After abolition: British humanitarian colonialism, the Niger Expedition and the drive to remake African labour

Elizabeth Elbourne at the seminar series, Slavery Old and New: Labour Exploitation Through the Ages and Around the Globe

Monday, January 19

A video of this event can be found here.

Abstract

After Britain abolished first the slave trade in 1807 and then slavery itself in the British empire in 1834, British abolitionists turned their attention to abolishing the slave trade elsewhere in the world in a manner that raises issues of relevance to contemporary debates about international law and humanitarian intervention. Abolition became a justification for colonialism even as the British tested the limits of international law in intercepting slave trading vessels. This paper looks more particularly at the Niger Expedition of 1841-42 which aimed to persuade African chiefs to sign treaties abjuring slavery and the slave trade in exchange for preferential commercial exchange with Great Britain. Three exploratory steamships were dispatched down the river Niger, led by “godly” ship captains with a public mandate for negotiation and a private mandate for the acquisition of territory, accompanied by scientists, missionaries and agents charged with developing a model farm to teach cotton production. Although the expedition was a failure with a catastrophic death rate from disease, it raised important questions around treaty-making, contract (could non-Christian African chiefs be adequate contracting agents and if not could abolition exist without colonialism?), ethical commerce (how could commerce be made morally viable, especially if carried out by immoral agents?), humanitarian intervention and the legal limits of sovereignty. Inspired in part by an eschatological faith that they were agents of God’s will in creating moral labour practices, men and women who had been deeply involved in the abolition of the slave trade pushed a colonial agenda that was more aggressive than that of the Colonial Office. The expedition can also fruitfully be seen as a failed development project.

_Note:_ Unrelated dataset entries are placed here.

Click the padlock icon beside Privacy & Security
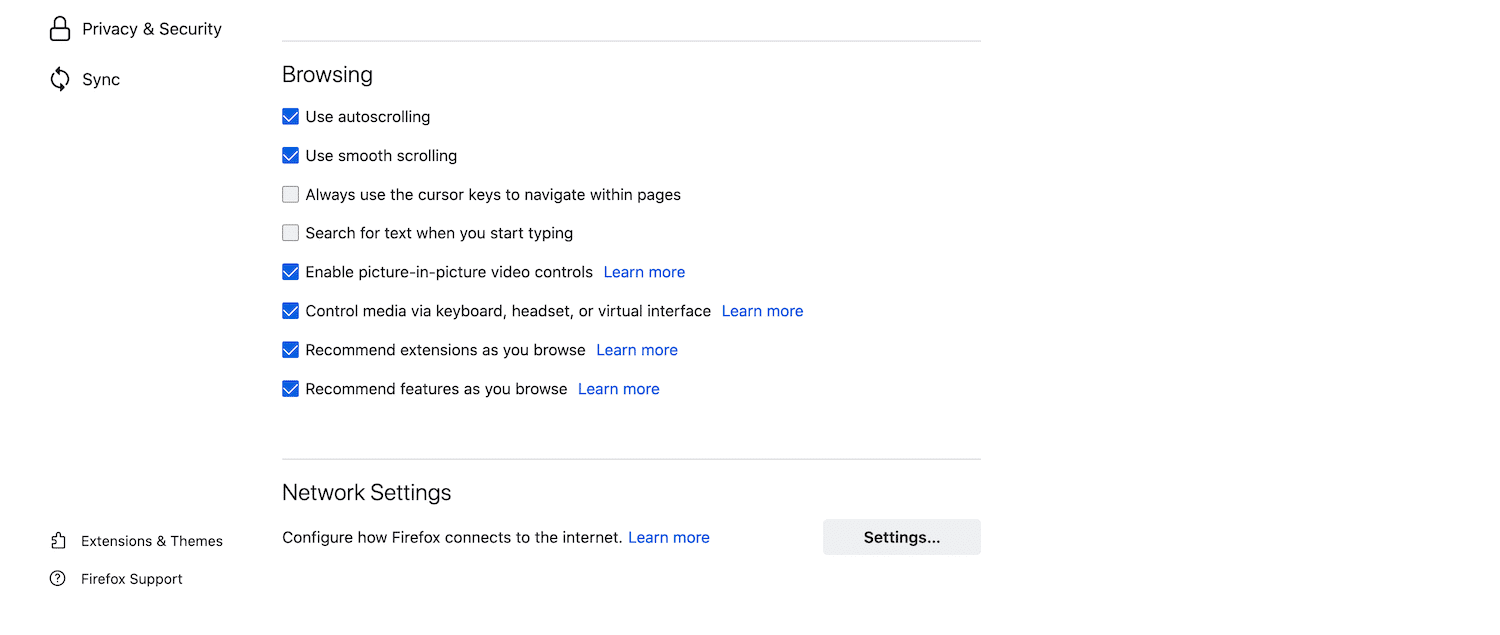Image resolution: width=1500 pixels, height=635 pixels. point(60,28)
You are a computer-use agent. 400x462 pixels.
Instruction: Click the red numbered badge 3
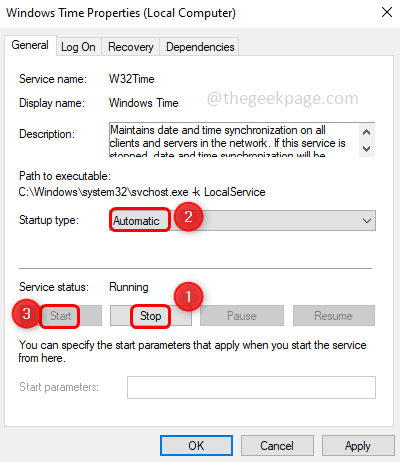point(26,313)
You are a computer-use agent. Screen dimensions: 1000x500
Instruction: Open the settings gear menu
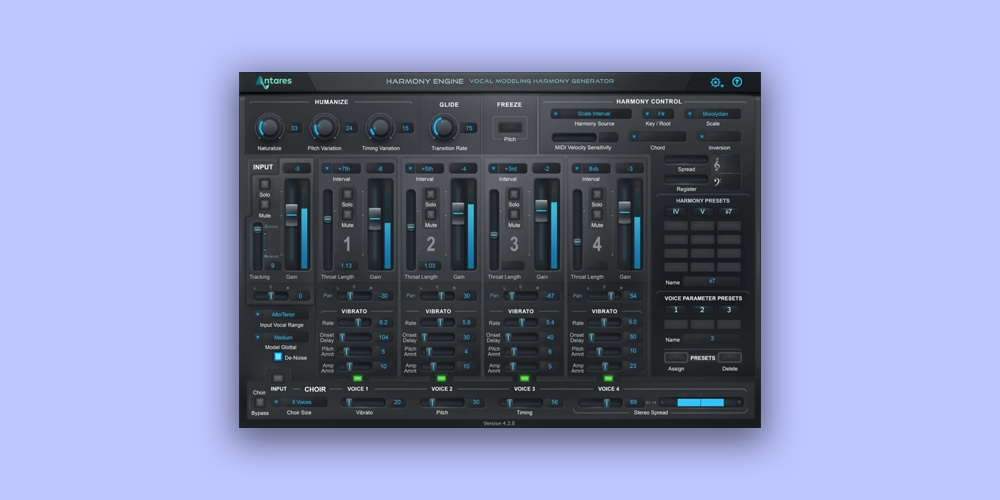click(x=716, y=82)
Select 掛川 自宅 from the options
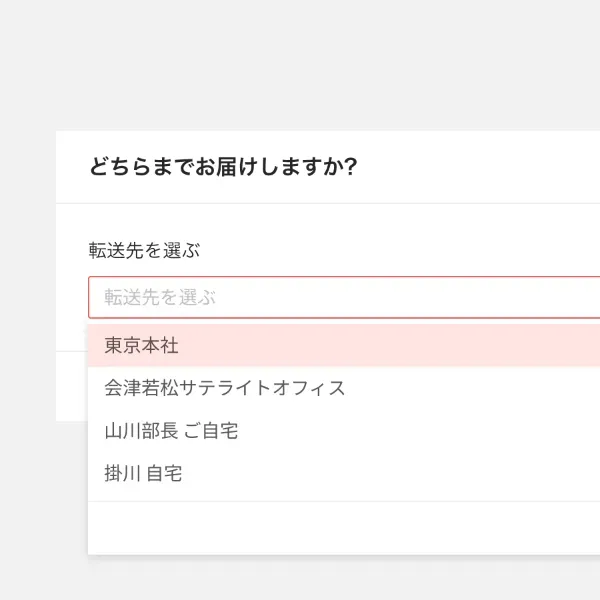Viewport: 600px width, 600px height. click(x=143, y=474)
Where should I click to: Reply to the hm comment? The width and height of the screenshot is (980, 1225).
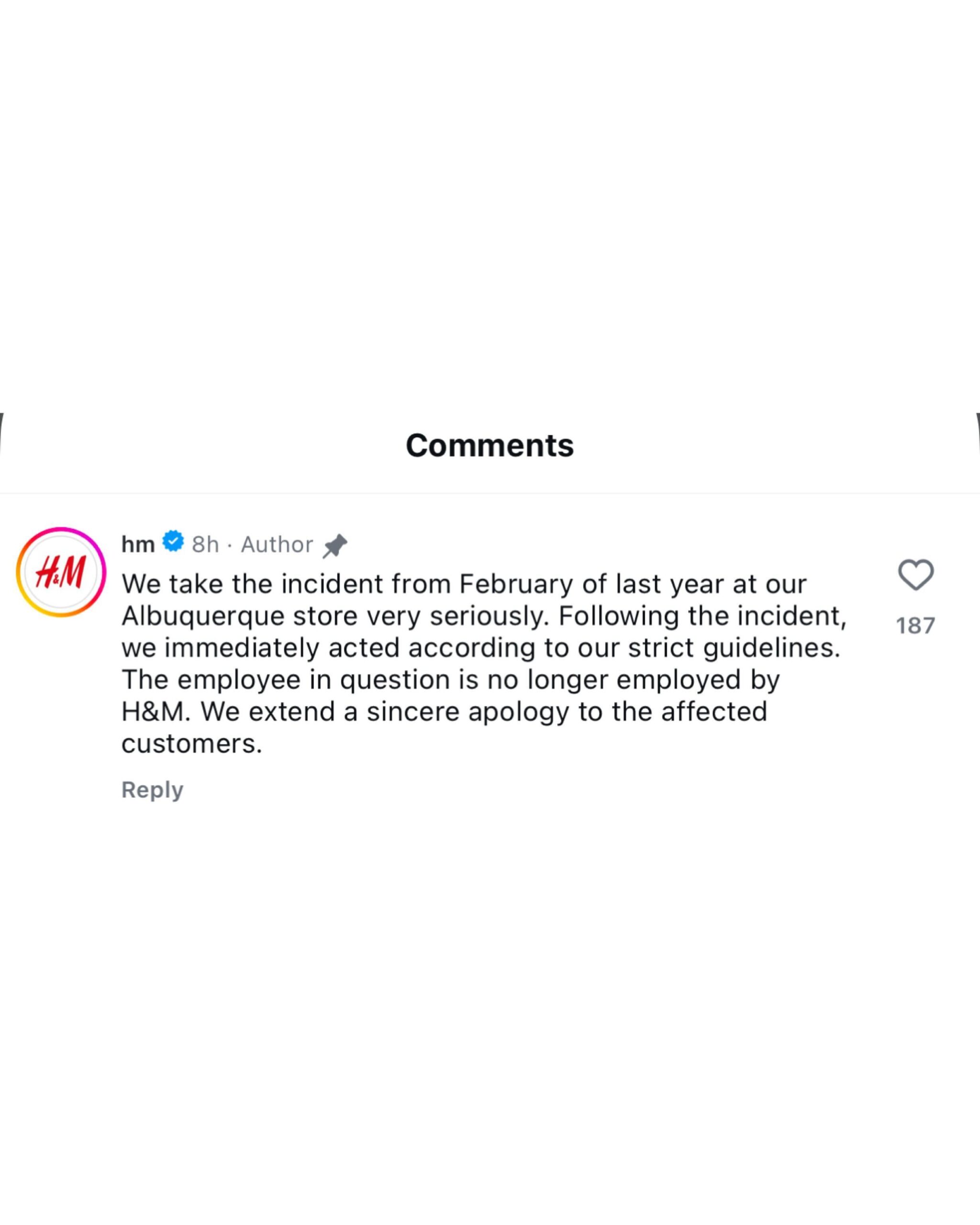152,790
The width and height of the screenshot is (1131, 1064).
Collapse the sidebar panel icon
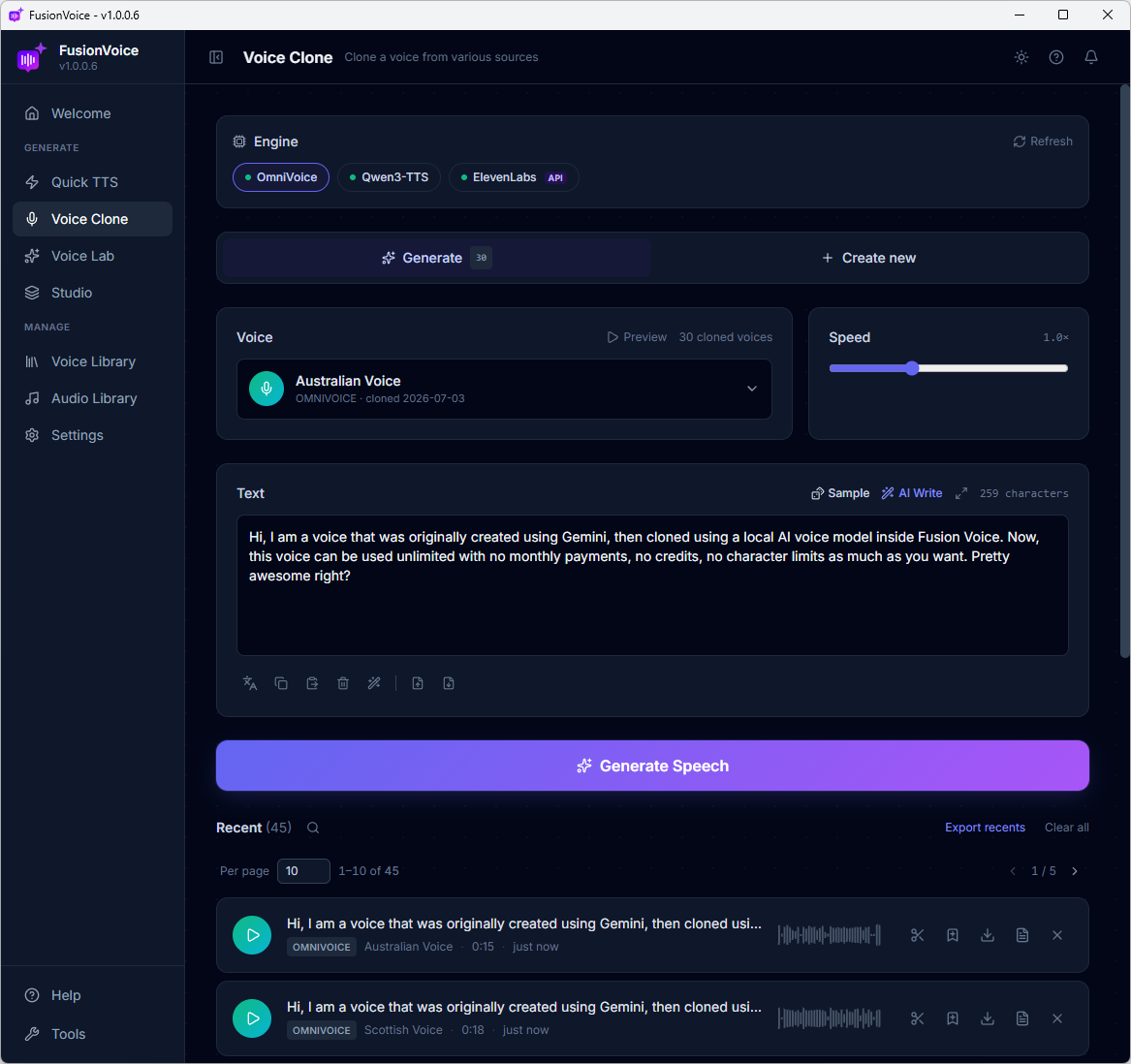[x=216, y=57]
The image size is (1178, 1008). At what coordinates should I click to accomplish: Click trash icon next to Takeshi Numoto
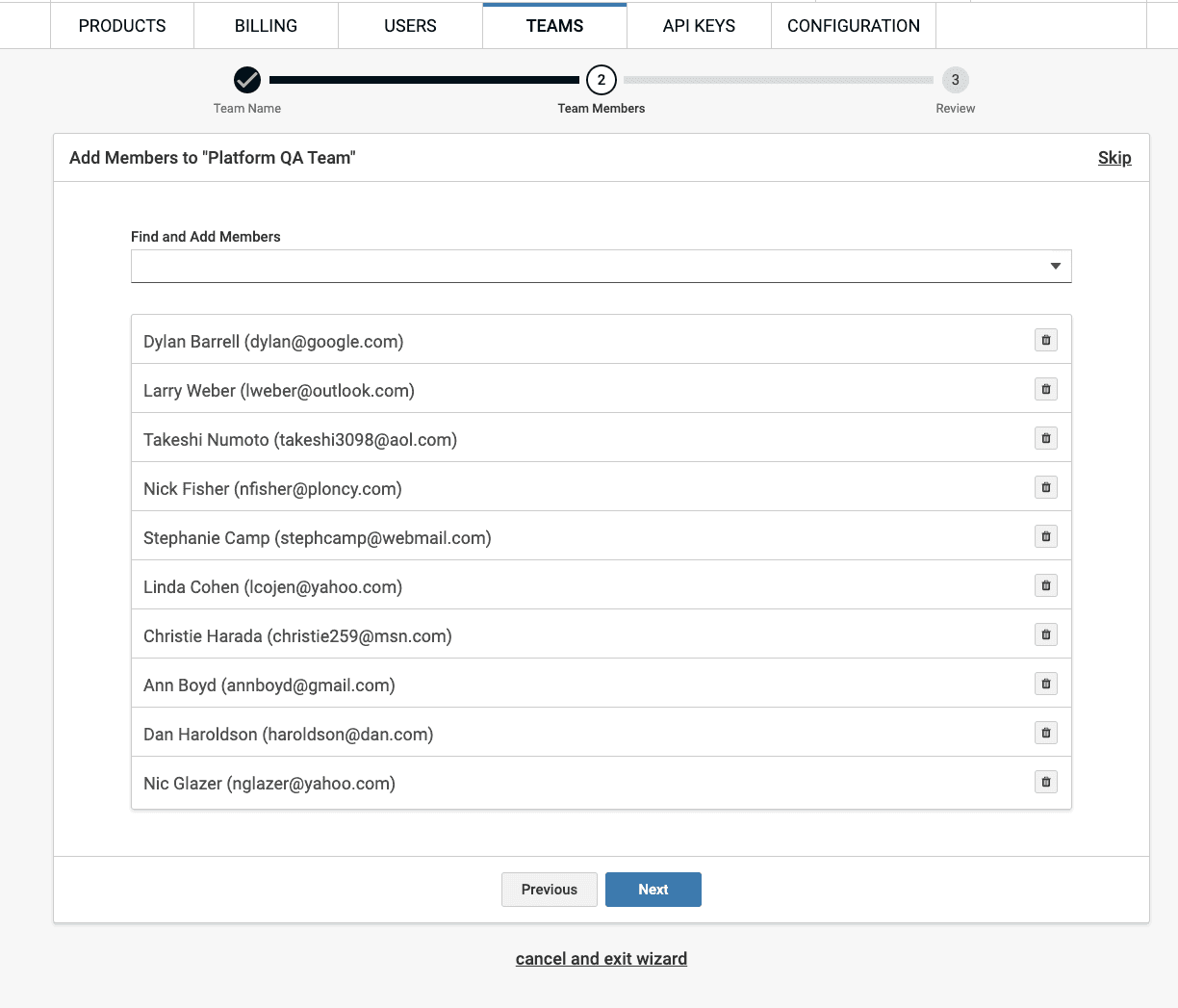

Elizabeth Elbourne is Associate Professor and Chair, in the Department of History and Classical Studies, McGill University. Her publications include the collection Sex, Power and Slavery (Ohio University Press, 2014; co-edited with Gwyn Campbell), and Blood Ground: Colonialism, Missions and the Contest for Christianity in Britain and the Eastern Cape, 1799-1853 (McGill-Queens, 2004). She has just finished a stint as joint editor (with Brian Cowan) of the Journal of British Studies.